» Assignment:
From the listing below, copy each line that holds "dimensions".

» Recorded information:
--- START ---
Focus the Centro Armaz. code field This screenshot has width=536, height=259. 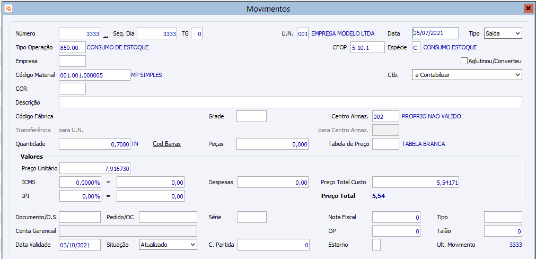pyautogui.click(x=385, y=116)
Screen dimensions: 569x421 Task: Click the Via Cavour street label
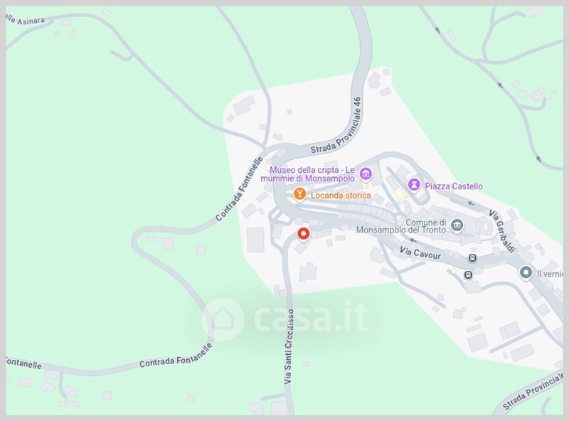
--- END ---
--- START ---
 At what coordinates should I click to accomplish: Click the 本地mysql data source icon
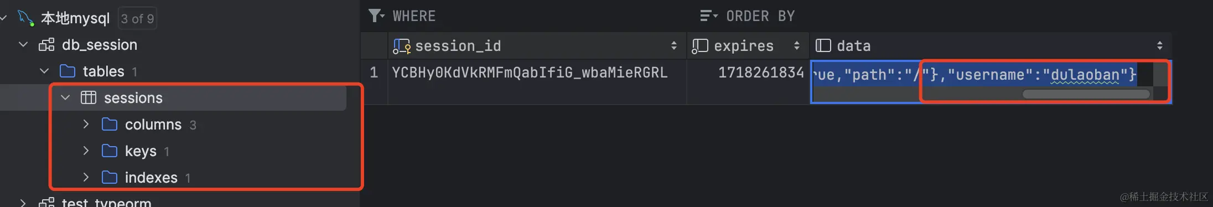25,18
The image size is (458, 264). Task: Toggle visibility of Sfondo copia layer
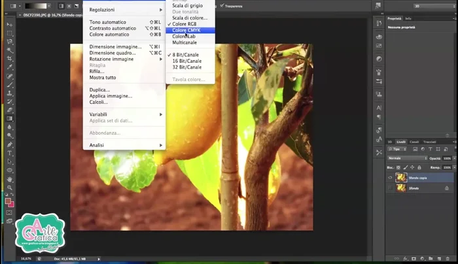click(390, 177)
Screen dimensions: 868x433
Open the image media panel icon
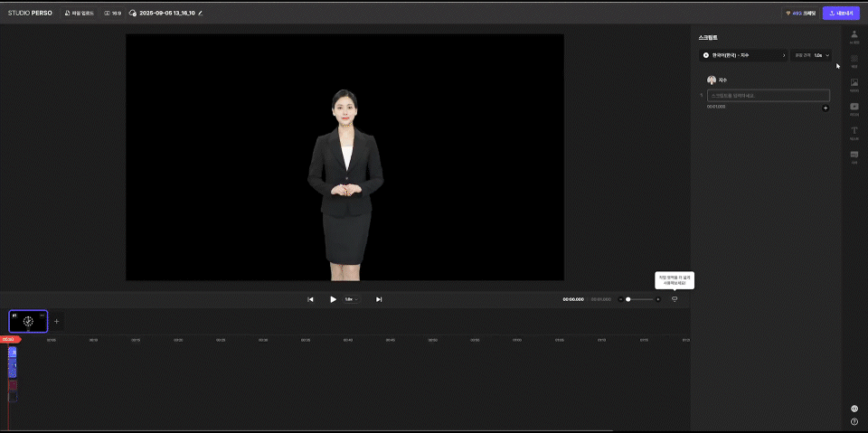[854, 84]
--- END ---
» Solution to this task:
Screen dimensions: 569x421 Task: Click the Via Cavour street label
Screen dimensions: 868x433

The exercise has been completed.